Reputation: 31
I'm wanting to convert the following xml document into a dataframe I can use to access the coordinate information.
a3 <- xmlParse("test.xml")
I figured I will have to do some kind of apply function, but I'm still not certain how to handle xml subnodes with many subnodes that are used to identify that particular node. <Marker_Data>
and <Marker>
nodes use a subnode and sister node (respectively) for their unique identification. Is this a straightforward problem?

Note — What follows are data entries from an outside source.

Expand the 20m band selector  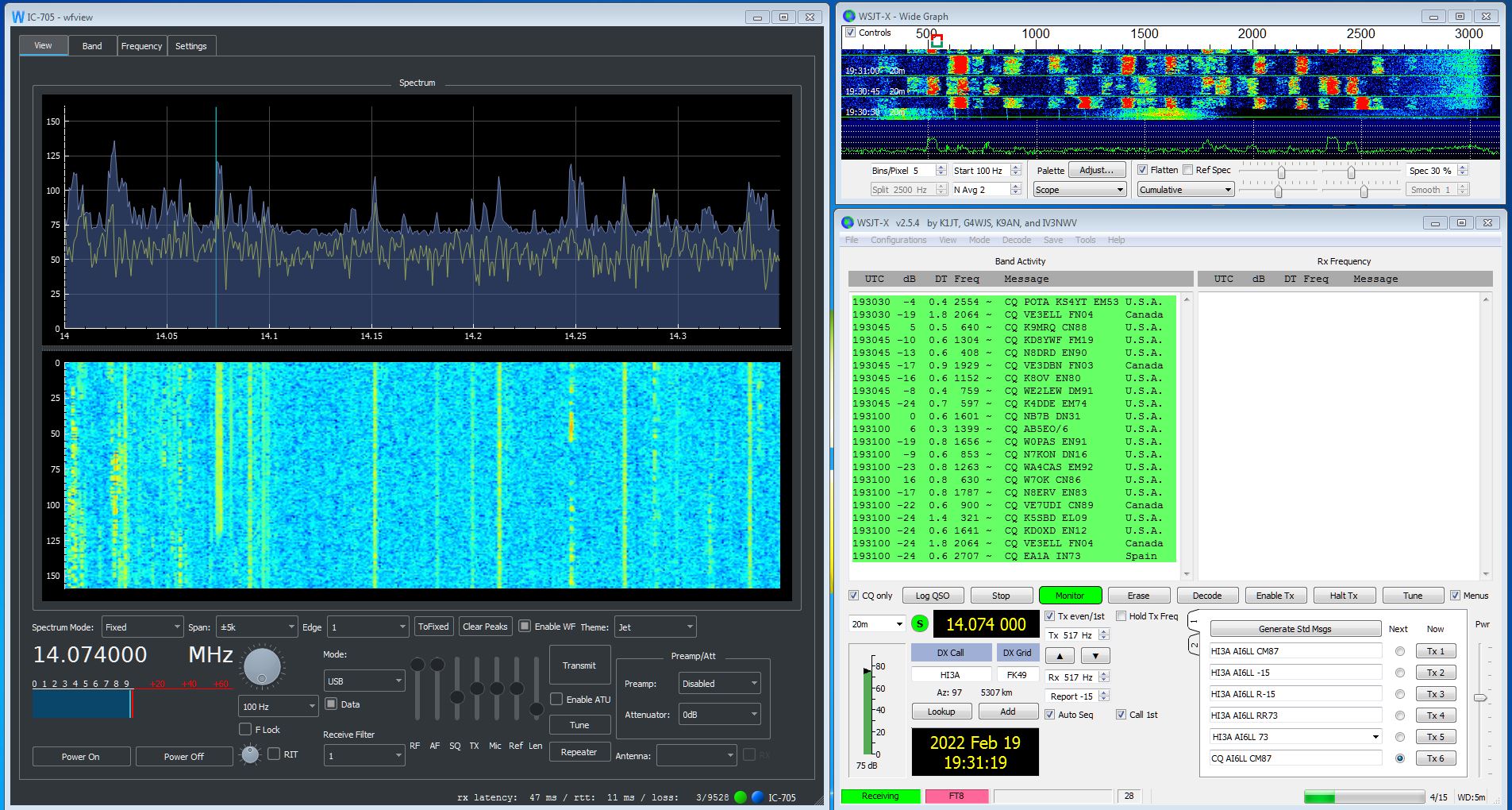[x=877, y=624]
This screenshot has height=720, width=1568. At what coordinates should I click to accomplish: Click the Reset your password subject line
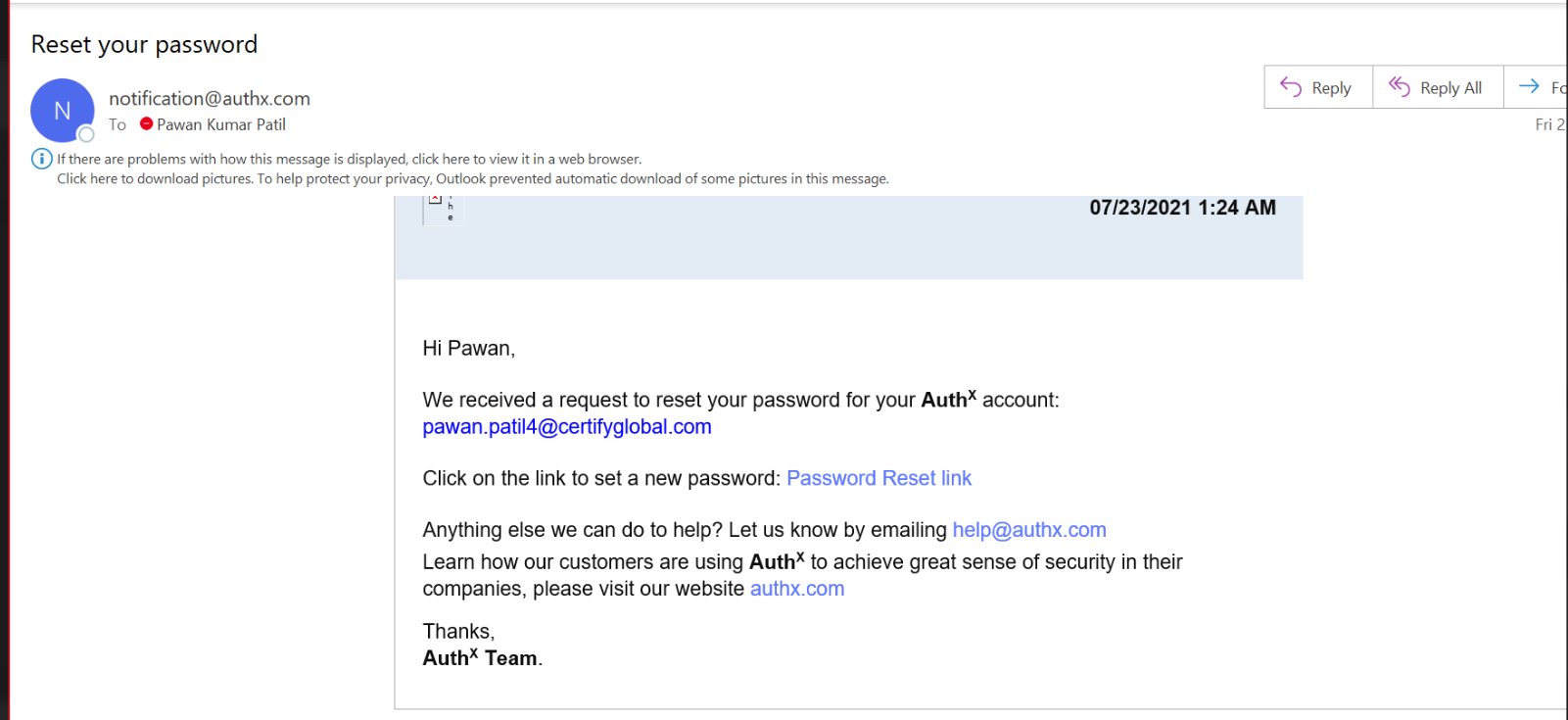(144, 45)
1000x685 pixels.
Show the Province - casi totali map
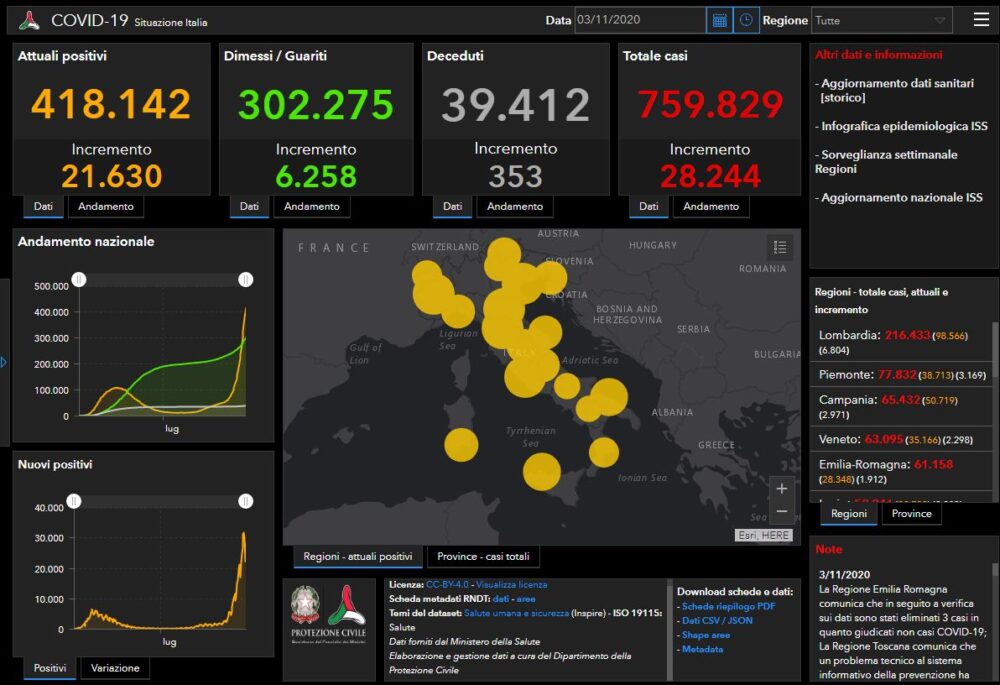[x=483, y=557]
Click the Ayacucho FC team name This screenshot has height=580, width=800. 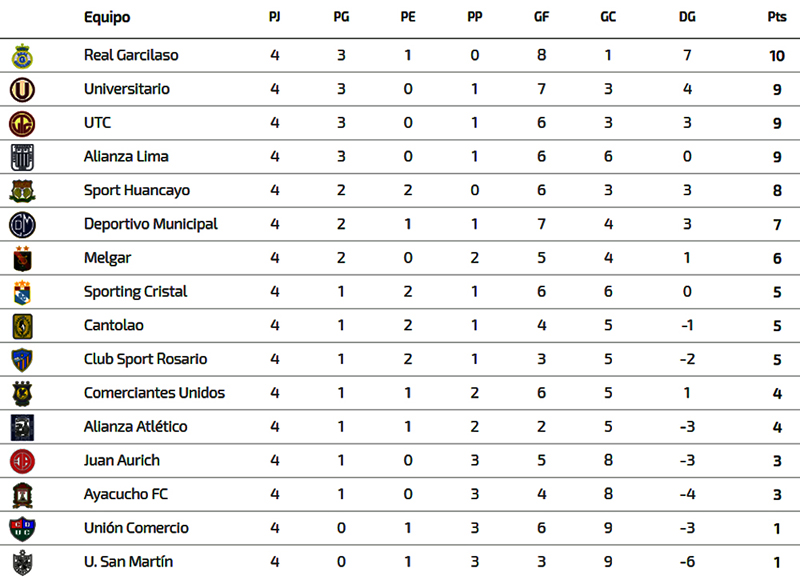[126, 494]
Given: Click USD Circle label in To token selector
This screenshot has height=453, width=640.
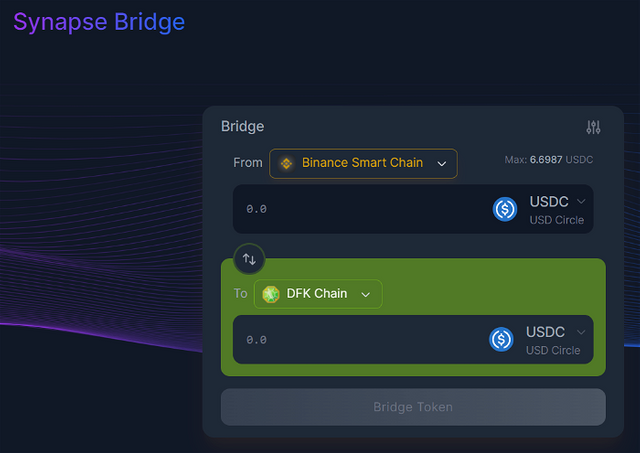Looking at the screenshot, I should pos(553,350).
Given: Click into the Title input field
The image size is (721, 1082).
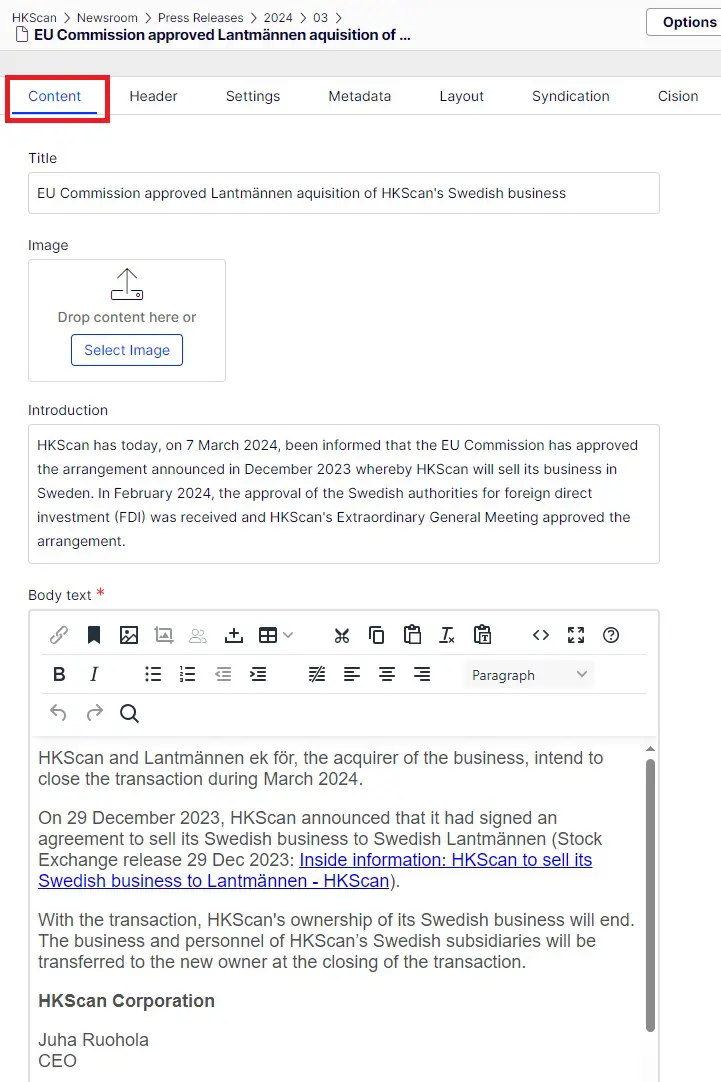Looking at the screenshot, I should click(x=344, y=193).
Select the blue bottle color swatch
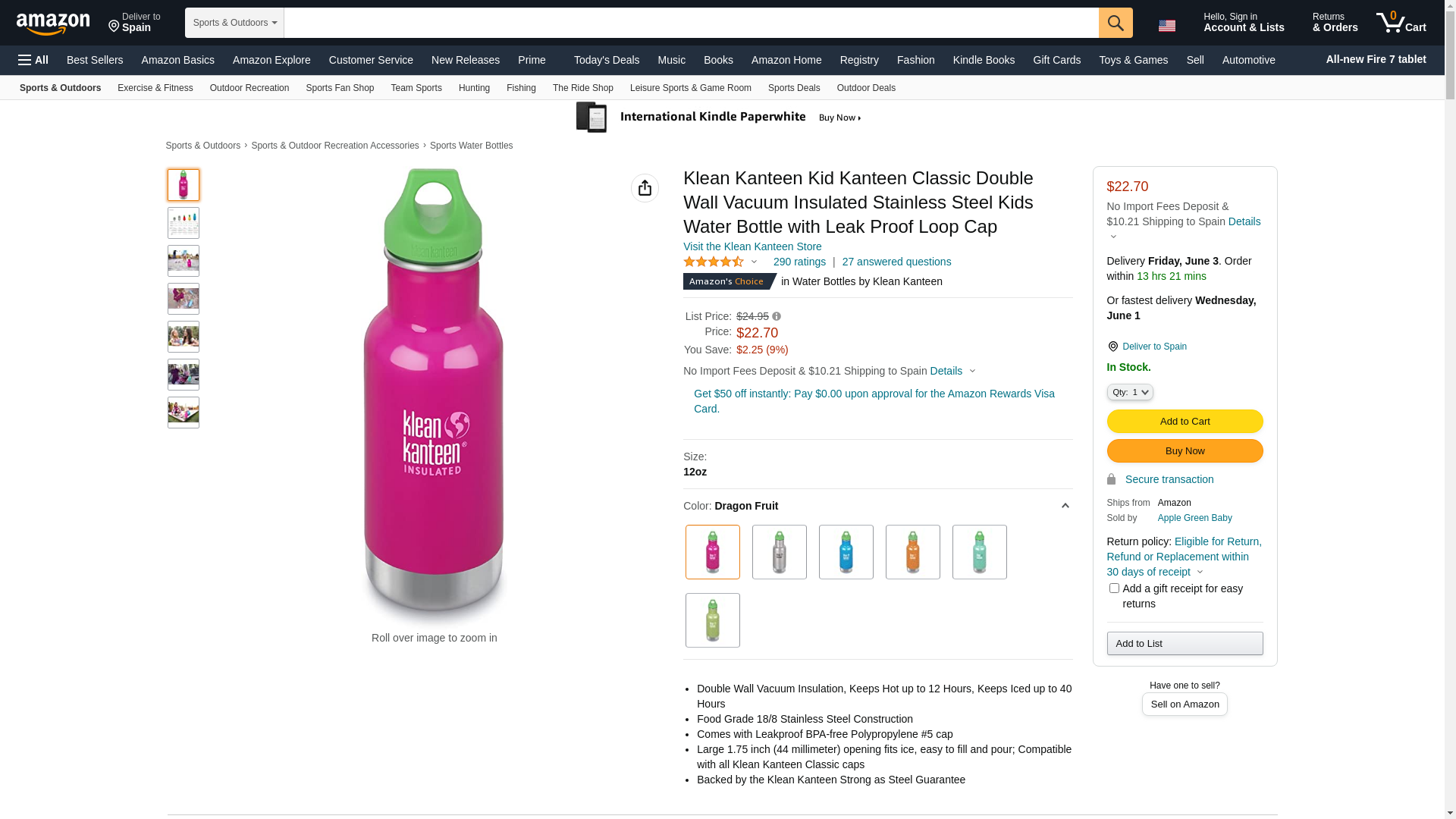Screen dimensions: 1456x819 [x=846, y=552]
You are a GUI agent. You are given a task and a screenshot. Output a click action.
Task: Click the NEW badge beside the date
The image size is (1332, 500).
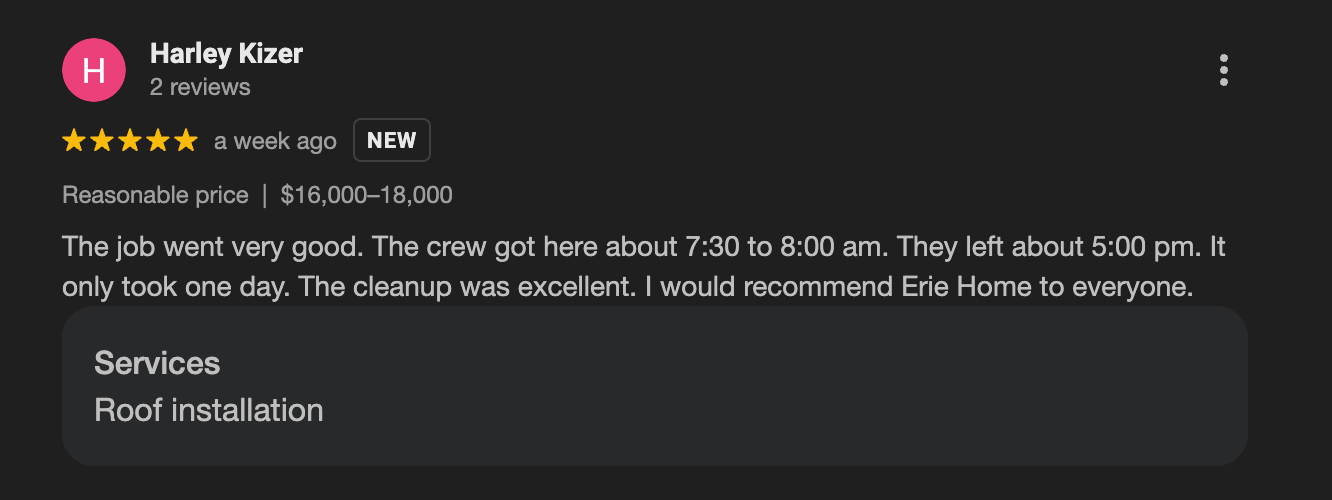[392, 141]
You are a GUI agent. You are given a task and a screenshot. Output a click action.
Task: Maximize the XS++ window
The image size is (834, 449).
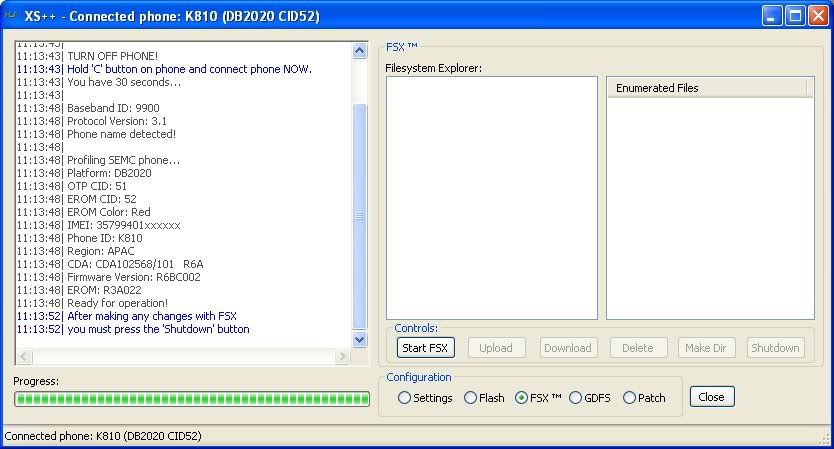tap(795, 16)

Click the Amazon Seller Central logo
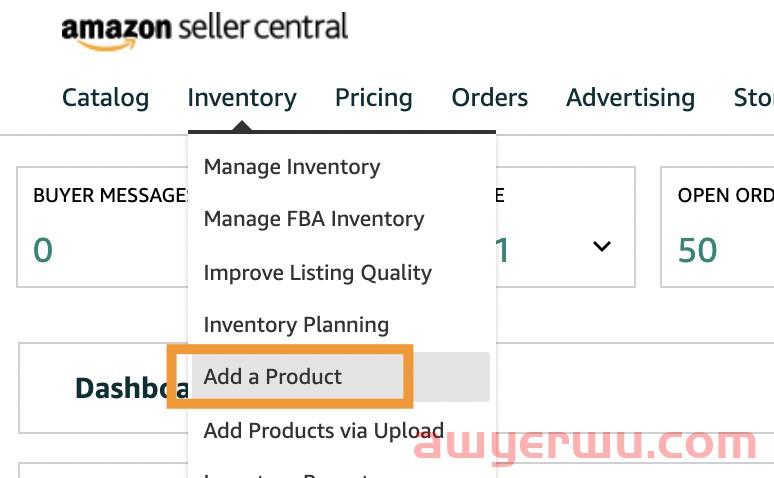point(205,31)
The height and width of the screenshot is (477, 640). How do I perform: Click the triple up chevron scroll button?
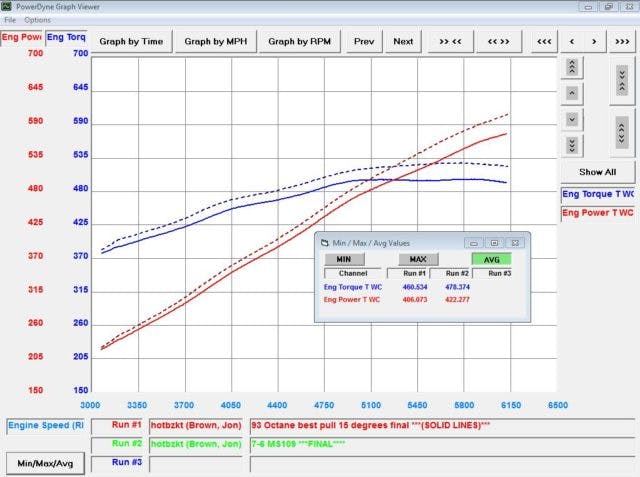coord(571,67)
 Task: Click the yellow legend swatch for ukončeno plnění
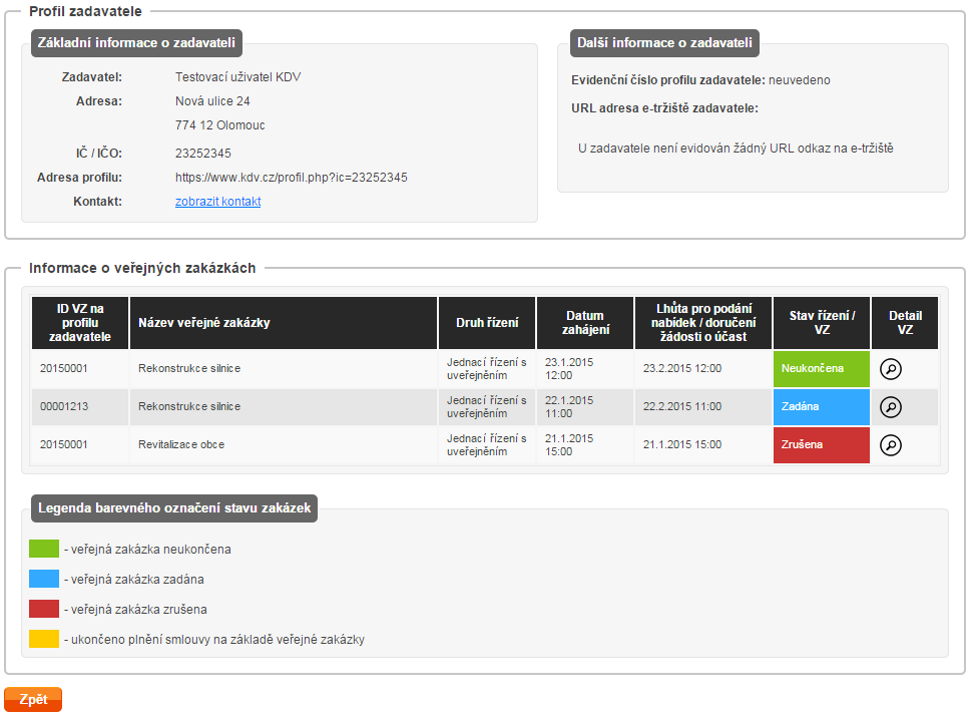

The examples I've seen on stack overflow have unique xml attributes at each level to identify the node: example - Parsing XML with different number of subnode with same name in R or Extract second attribute of a xml node in R (XML package)
I would like to make a dataframe like this:
| Filename | Type| Xaxis| Yaxis | Zaxis |
| File.tif | 1 | 7172 | 4332 | 1 |
| File.tif | 1 | 7170 | 4140 | 1 |
| File.tif | 2 | 6172 | 4332 | 1 |
| File.tif | 2 | 5173 | 4140 | 1 |
test.XML:
<?xml version="1.0" encoding="UTF-8"?>
<CellCounter_Marker_File>
<Image_Properties>
<Image_Filename>File.tif</Image_Filename>
</Image_Properties>
<Marker_Data>
<Marker_Type>
<Type>1</Type>
<Marker>
<MarkerX>7172</MarkerX>
<MarkerY>4332</MarkerY>
<MarkerZ>1</MarkerZ>
</Marker>
<Marker>
<MarkerX>7170</MarkerX>
<MarkerY>4140</MarkerY>
<MarkerZ>1</MarkerZ>
</Marker>
</Marker_Type>
<Marker_Type>
<Type>2</Type>
<Marker>
<MarkerX>6172</MarkerX>
<MarkerY>4332</MarkerY>
<MarkerZ>1</MarkerZ>
</Marker>
<Marker>
<MarkerX>5173</MarkerX>
<MarkerY>4140</MarkerY>
<MarkerZ>1</MarkerZ>
</Marker>
</Marker_Type>
</Marker_Data>
</CellCounter_Marker_File>
Upvotes: 3
Views: 1179
Reputation: 78792
👍🏼 on a well-crafted second SO question!
Since you're using the XML
package we'll keep you in that universe with this answer:
library(XML)
doc <- xmlParse("~/Data/sample.xml")
xpathApply(doc, "//Marker", function(.x) {
tmp <- xmlToList(.x) # quick way to get the kids into a native R structure
tmp$Type <- xmlValue(getNodeSet(.x, "../Type")[[1]]) # go back one and get the type
# go to the root and get the filename (which we can and should do outside the apply)
xmlValue(
getNodeSet(.x, "//CellCounter_Marker_File/Image_Properties/Image_Filename")[[1]]
) -> tmp$Filename
# change the names to protect the innocent
names(tmp) <- gsub("Marker([[:alpha:]])", "\\1axis", names(tmp))
tmp
}) -> res
saf <- default.stringsAsFactors()
options("stringsAsFactors" = FALSE) # assuming you want strings vs factors
You got lucky with this XML file as the target nodes have consistent kids (well, it's likely more than luck as this looks to be a highly structured file but we'd have to do more work after the xpathApply()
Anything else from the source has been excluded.